__What you will do__.
Transcribe only the lines between the first line of the records and the line containing "Dribbble (368, 2386)", inclusive, exactly as written.

__Data shown__.
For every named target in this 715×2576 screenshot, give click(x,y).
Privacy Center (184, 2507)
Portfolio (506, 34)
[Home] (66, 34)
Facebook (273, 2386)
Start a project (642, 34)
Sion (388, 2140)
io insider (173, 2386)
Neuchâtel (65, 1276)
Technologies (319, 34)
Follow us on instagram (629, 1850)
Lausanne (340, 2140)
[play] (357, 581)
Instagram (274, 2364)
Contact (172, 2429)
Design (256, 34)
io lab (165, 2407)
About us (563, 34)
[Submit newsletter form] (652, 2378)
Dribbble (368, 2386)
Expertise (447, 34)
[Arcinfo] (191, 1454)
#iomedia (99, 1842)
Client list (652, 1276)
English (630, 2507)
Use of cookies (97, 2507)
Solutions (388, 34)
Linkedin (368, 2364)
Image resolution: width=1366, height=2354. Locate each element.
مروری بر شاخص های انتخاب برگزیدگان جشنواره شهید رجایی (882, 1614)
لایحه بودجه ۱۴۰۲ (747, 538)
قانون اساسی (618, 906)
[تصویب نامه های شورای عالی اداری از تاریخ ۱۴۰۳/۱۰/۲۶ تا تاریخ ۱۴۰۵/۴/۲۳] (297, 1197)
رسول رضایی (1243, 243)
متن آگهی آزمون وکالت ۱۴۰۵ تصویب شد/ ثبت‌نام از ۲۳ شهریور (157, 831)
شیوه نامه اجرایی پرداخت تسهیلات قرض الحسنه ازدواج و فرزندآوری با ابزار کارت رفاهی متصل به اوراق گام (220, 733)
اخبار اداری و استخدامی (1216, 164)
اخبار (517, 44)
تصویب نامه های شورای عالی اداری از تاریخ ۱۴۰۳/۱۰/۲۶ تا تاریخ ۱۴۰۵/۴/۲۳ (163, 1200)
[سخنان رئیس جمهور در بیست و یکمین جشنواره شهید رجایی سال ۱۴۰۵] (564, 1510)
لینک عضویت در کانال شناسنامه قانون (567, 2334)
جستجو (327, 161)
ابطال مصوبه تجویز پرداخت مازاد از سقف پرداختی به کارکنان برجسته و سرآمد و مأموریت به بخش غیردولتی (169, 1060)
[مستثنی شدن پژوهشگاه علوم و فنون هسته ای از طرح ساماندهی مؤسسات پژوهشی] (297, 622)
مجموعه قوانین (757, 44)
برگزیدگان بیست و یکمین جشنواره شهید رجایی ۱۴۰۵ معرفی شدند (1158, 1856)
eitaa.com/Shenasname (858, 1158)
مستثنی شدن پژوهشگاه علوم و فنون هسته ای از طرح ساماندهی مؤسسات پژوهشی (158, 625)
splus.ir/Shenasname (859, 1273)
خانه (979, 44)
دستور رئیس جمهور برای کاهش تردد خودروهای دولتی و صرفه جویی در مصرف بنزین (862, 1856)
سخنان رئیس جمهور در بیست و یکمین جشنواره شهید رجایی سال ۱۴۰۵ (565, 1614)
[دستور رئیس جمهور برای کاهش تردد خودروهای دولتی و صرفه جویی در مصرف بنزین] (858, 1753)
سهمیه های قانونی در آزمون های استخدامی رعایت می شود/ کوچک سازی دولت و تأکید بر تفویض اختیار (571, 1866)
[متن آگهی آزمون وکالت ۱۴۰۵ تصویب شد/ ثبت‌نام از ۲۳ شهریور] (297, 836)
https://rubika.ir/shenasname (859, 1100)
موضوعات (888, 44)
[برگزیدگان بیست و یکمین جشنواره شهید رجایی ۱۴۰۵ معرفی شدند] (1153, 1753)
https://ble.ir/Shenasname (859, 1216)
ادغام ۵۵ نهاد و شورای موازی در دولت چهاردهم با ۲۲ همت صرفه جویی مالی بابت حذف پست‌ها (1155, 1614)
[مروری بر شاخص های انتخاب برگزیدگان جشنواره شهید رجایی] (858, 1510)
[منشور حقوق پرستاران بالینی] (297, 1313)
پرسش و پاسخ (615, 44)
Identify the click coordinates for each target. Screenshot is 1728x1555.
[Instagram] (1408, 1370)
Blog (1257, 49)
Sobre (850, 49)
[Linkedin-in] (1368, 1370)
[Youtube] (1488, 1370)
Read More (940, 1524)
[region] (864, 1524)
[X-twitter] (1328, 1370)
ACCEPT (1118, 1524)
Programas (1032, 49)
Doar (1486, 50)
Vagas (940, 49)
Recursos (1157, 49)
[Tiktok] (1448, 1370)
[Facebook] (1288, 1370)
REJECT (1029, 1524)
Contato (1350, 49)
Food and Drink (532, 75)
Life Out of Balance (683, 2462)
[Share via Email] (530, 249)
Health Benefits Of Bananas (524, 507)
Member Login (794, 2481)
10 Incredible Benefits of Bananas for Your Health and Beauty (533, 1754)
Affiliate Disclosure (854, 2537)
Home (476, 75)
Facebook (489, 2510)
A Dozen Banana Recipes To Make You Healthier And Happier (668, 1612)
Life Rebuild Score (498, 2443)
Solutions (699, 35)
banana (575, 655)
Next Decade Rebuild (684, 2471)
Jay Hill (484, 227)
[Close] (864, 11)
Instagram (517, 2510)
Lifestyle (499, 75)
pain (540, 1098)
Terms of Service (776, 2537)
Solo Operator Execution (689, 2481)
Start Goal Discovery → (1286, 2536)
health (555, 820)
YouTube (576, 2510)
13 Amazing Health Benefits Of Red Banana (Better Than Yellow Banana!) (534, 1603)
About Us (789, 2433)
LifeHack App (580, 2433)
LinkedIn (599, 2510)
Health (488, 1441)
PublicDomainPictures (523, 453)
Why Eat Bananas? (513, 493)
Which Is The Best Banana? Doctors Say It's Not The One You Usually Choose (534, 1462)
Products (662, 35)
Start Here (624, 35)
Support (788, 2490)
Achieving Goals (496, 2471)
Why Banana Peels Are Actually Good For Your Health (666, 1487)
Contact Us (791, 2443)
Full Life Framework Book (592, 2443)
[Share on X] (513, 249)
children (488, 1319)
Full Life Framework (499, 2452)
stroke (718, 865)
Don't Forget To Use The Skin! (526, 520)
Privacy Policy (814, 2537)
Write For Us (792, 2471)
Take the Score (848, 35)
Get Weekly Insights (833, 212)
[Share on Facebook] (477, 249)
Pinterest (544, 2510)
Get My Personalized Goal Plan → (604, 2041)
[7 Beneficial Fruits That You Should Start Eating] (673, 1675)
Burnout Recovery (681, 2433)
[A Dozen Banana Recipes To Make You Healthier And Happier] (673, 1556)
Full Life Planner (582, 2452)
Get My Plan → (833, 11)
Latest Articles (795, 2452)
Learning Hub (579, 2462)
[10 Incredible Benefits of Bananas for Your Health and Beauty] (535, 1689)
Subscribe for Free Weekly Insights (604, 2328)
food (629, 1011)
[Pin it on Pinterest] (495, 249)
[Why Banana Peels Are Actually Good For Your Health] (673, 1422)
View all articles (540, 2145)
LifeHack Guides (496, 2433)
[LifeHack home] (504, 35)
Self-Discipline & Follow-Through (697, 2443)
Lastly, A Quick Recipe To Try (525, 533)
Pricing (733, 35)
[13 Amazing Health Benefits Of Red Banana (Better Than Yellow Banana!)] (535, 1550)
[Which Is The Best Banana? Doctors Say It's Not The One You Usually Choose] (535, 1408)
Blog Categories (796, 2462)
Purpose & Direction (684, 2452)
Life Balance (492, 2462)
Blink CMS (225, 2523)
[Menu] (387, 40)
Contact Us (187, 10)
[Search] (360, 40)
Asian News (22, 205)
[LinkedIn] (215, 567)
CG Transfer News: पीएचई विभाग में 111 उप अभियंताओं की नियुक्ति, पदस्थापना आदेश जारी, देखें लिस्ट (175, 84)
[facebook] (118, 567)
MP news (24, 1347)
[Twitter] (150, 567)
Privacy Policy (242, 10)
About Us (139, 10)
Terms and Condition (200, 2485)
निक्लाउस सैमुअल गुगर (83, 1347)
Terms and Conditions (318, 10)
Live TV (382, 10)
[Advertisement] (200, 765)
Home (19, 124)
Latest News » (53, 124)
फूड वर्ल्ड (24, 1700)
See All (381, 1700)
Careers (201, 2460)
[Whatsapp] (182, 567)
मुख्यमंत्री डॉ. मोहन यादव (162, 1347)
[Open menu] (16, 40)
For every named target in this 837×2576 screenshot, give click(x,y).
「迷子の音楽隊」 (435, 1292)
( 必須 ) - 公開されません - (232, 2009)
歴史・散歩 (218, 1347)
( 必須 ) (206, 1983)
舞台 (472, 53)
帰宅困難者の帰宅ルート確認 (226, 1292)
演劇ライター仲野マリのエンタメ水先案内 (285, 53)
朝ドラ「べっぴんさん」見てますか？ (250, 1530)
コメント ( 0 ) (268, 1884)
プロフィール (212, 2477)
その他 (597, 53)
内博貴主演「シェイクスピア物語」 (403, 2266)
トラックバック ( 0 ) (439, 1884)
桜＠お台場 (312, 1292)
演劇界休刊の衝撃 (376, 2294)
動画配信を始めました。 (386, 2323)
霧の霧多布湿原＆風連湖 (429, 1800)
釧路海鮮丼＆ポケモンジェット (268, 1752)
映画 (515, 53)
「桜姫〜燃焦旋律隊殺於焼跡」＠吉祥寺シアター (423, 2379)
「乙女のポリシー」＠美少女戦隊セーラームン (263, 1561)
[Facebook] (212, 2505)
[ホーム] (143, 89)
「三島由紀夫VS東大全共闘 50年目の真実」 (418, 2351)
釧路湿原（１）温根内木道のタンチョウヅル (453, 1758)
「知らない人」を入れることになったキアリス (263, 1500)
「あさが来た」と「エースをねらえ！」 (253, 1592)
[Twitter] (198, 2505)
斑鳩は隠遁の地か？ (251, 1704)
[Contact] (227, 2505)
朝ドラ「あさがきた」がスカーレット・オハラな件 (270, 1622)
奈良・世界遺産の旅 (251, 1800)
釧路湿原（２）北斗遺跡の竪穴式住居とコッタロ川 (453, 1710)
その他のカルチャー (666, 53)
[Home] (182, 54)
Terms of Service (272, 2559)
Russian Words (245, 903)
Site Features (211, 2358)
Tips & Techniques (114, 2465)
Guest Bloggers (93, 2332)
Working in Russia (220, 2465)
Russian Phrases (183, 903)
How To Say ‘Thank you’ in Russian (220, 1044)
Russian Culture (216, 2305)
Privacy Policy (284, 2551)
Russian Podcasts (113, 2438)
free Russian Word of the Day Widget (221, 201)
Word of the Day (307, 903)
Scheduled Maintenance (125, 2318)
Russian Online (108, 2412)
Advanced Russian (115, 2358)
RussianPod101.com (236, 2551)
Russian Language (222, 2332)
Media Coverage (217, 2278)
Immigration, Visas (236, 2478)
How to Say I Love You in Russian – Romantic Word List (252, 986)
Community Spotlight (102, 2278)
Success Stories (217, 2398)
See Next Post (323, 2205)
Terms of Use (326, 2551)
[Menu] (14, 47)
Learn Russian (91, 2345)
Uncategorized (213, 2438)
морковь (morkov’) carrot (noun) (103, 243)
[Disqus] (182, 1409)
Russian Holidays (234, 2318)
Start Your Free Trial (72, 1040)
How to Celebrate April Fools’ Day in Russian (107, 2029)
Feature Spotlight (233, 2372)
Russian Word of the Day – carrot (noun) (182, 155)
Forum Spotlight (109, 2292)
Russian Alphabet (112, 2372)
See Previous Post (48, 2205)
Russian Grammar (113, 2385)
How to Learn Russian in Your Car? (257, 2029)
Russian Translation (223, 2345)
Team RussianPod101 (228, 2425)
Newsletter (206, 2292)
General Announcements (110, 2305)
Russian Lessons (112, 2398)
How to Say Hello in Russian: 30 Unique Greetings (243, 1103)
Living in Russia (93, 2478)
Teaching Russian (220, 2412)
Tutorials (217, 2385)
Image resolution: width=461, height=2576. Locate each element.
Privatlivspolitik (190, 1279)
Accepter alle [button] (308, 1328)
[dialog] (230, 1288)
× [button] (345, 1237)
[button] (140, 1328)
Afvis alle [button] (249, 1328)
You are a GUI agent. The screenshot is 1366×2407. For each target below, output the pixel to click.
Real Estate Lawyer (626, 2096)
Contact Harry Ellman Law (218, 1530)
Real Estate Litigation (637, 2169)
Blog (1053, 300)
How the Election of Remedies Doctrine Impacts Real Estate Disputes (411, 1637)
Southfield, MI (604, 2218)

__The answer__.
For every named target in this 715×2576 screenshot, give click(x,y).
Privacy Center (184, 2507)
Portfolio (506, 34)
[Home] (66, 34)
Facebook (273, 2386)
Start a project (642, 34)
Sion (388, 2140)
io insider (173, 2386)
Neuchâtel (65, 1276)
Technologies (319, 34)
Follow us on instagram (629, 1850)
Lausanne (340, 2140)
[play] (357, 581)
Instagram (274, 2364)
Contact (172, 2429)
Design (256, 34)
io lab (165, 2407)
About us (563, 34)
[Submit newsletter form] (652, 2378)
Dribbble (368, 2386)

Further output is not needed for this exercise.